Радин немного оживился.
— Я бы хотел, чтобы он, этот марш, остался в памяти людей как безымянный, написанный неизвестно кем. Народом. Временем. Эпохой. Подобно революции. В ней участвуют, борются отдельные люди, но делает революцию народ…
Радина опять стал сотрясать сильный кашель. В комнате было жарко, припахивало угаром, — может быть, слишком рано хозяйка закрыла вьюшками печную трубу. Дубровинский принялся уговаривать его прогуляться перед сном. За окном уже лежала глубокая осенняя темнота. Леонид Петрович отрицательно мотнул головой.
— Помните, Иосиф Федорович, я вас сам на улицу вытаскивал. Следовательно, в принципе я не отвергаю полезности вечерних прогулок. Но сегодня меня познабливает.
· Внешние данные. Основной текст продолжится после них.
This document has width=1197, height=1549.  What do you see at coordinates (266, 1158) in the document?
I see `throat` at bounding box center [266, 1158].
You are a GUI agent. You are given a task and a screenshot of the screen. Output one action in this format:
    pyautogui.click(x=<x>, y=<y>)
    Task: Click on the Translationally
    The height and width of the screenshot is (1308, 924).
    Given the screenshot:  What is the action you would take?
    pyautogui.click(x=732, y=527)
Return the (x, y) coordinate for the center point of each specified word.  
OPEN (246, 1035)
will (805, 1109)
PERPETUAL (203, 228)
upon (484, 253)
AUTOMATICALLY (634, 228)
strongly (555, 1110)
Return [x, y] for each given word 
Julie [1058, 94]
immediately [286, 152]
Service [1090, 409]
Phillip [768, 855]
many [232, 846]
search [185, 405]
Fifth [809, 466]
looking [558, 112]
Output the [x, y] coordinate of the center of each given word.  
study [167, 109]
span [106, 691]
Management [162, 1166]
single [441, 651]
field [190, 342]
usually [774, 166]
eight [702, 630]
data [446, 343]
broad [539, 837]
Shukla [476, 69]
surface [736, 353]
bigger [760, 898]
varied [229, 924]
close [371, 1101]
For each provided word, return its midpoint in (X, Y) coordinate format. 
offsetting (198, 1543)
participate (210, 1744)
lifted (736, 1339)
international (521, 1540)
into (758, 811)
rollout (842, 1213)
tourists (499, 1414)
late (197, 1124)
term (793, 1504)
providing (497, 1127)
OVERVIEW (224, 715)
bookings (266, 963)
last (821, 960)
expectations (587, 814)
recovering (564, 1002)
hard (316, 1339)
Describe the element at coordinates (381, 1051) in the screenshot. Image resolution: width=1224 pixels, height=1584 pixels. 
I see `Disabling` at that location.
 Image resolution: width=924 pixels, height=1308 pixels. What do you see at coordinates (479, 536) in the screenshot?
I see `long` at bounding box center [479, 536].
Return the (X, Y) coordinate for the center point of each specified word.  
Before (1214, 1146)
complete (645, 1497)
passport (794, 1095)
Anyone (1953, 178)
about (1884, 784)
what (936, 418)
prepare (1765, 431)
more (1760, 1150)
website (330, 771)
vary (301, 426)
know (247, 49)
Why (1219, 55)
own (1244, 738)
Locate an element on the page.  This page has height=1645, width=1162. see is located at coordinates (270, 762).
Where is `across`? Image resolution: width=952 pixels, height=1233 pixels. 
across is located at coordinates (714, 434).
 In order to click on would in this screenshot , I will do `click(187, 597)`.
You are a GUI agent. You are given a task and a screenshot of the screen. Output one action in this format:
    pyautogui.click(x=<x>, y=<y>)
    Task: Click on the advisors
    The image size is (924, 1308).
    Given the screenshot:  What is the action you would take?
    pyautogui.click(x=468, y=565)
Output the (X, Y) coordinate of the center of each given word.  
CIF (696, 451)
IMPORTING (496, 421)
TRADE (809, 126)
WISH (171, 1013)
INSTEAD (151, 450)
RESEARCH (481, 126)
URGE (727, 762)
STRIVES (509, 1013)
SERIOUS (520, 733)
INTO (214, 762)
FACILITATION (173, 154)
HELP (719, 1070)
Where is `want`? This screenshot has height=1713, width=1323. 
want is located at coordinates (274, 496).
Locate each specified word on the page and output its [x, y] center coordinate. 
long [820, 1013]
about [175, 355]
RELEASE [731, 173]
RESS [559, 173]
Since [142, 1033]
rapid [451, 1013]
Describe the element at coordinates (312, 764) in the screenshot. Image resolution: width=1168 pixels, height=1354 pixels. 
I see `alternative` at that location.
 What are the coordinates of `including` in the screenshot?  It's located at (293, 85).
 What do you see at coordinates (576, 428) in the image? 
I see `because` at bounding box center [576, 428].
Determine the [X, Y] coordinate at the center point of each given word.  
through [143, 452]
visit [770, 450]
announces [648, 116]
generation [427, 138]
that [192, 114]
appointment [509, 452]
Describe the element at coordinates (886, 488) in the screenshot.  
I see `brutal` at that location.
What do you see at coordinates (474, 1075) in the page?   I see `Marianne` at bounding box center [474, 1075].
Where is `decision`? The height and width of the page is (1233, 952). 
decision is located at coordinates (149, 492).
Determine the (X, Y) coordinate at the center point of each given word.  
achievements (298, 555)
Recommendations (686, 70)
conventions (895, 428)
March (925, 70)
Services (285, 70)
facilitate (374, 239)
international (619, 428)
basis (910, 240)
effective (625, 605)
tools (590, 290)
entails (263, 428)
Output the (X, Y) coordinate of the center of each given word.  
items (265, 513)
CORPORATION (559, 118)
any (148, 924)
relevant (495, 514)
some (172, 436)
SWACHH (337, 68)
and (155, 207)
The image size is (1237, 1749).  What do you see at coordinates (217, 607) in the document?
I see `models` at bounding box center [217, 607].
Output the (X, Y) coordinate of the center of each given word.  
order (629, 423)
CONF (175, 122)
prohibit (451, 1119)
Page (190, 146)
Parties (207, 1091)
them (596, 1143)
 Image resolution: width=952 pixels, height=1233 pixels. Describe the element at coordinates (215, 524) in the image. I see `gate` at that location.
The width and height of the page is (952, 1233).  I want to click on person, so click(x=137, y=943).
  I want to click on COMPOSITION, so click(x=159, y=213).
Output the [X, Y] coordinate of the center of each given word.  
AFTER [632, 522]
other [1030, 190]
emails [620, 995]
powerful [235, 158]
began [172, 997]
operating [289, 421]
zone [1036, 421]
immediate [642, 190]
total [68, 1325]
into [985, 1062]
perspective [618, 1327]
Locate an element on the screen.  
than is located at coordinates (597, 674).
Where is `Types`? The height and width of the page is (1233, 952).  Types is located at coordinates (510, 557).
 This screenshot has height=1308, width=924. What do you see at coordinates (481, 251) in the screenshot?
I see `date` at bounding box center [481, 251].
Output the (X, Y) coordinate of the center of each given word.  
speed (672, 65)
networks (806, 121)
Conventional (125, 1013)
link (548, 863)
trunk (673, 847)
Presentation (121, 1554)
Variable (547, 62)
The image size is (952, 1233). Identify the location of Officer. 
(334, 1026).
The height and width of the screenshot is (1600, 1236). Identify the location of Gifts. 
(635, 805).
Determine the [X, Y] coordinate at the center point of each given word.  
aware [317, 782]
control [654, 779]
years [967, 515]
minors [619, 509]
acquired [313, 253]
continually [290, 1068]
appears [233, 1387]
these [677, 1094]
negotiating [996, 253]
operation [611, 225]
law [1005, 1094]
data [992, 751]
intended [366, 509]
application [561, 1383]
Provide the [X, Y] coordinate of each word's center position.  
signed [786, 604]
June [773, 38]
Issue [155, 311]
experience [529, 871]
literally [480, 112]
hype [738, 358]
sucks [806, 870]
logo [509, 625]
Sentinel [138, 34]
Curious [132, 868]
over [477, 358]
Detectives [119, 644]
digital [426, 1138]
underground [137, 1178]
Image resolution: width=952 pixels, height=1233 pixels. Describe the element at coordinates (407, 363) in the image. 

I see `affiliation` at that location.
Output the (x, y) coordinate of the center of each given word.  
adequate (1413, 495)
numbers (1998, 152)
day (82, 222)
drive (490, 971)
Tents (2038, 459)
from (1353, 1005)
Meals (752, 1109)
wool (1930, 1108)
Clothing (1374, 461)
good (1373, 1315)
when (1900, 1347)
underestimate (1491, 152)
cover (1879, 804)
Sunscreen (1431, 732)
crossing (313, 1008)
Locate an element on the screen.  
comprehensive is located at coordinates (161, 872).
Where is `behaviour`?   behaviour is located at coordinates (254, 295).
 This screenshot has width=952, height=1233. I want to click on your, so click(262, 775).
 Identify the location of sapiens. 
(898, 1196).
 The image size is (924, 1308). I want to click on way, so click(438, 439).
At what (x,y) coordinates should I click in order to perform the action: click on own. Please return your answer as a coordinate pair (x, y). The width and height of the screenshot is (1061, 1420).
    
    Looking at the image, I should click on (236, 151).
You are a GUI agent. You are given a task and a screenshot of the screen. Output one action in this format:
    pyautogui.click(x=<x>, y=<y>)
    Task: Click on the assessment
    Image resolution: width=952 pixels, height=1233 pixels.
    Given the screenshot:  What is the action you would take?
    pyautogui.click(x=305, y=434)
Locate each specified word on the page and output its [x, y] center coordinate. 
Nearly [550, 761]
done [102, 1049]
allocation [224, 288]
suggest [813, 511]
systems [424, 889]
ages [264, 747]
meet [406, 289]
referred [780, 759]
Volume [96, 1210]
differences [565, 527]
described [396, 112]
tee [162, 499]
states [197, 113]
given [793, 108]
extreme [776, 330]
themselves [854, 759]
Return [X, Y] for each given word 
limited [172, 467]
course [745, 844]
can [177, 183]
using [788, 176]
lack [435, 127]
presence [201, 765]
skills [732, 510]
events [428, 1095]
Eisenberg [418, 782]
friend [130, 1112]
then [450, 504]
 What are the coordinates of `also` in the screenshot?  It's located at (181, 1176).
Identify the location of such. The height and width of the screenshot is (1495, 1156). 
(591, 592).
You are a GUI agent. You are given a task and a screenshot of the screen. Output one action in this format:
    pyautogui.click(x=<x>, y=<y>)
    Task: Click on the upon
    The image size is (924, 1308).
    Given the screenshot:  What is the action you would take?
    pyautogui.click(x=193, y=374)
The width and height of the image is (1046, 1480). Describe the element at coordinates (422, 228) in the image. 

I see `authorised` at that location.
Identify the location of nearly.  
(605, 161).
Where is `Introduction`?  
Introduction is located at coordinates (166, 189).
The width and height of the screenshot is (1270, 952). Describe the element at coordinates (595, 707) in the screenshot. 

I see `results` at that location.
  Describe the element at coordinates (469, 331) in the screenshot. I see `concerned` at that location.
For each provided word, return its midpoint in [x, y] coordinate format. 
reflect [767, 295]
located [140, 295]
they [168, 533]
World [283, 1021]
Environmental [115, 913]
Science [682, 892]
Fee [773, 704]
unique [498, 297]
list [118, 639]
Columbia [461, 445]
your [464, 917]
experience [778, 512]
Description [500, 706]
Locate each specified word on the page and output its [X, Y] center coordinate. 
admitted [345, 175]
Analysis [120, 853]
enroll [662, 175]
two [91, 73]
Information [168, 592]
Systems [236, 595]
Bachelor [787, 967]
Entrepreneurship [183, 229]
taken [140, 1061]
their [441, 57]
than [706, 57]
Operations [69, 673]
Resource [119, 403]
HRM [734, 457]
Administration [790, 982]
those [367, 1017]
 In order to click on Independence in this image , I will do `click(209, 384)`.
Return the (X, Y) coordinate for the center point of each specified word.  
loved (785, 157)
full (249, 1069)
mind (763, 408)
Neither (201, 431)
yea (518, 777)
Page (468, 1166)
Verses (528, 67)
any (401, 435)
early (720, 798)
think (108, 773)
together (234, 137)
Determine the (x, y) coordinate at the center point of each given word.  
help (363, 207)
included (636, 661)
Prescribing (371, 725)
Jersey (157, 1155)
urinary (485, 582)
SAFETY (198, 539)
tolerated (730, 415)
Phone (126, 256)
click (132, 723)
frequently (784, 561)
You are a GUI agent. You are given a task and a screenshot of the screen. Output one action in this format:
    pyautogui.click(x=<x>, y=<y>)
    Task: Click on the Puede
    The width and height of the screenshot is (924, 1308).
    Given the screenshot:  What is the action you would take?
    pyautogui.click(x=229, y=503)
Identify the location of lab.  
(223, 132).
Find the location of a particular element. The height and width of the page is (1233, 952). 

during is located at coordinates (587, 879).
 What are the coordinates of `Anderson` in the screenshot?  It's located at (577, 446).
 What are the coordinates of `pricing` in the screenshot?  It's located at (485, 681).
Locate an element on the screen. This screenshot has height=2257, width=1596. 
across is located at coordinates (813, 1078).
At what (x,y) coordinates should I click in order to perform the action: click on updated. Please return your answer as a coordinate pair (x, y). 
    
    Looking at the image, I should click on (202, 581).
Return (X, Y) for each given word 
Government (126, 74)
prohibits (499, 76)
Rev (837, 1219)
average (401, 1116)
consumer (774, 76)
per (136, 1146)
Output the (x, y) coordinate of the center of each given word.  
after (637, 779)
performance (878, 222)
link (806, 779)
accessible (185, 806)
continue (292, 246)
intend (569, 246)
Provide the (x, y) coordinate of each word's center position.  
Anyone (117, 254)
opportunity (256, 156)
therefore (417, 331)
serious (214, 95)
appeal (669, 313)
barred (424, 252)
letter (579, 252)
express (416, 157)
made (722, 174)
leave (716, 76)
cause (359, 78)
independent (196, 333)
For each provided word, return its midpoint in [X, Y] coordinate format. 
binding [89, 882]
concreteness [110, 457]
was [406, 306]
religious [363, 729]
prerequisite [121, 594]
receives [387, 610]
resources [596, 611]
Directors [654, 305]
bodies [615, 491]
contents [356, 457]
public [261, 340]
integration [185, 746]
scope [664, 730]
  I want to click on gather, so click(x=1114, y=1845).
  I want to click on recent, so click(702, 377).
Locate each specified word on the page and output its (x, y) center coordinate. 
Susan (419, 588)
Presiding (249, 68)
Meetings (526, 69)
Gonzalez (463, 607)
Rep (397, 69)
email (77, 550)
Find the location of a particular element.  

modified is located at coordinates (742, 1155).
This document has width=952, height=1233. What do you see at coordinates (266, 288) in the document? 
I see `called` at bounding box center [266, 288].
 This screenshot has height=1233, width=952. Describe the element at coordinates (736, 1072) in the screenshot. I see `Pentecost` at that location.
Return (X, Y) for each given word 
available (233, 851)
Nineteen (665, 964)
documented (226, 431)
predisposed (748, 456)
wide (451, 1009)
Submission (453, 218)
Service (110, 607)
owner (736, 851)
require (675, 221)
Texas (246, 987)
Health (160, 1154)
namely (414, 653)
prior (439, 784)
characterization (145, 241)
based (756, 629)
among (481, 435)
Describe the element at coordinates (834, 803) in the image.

Вы не находите, что в доме прохладно? И потом, приближается мое рабочее время, тянет к бумаге, к столу. Наброшу на плечи пальто и, если вы не против, начну потихонечку разбираться в «Анти-Бернштейне». Хотя бы глазами пока пробегу. А вы ступайте, ступайте на воздух и ложитесь спать. После обеда завтра встретимся.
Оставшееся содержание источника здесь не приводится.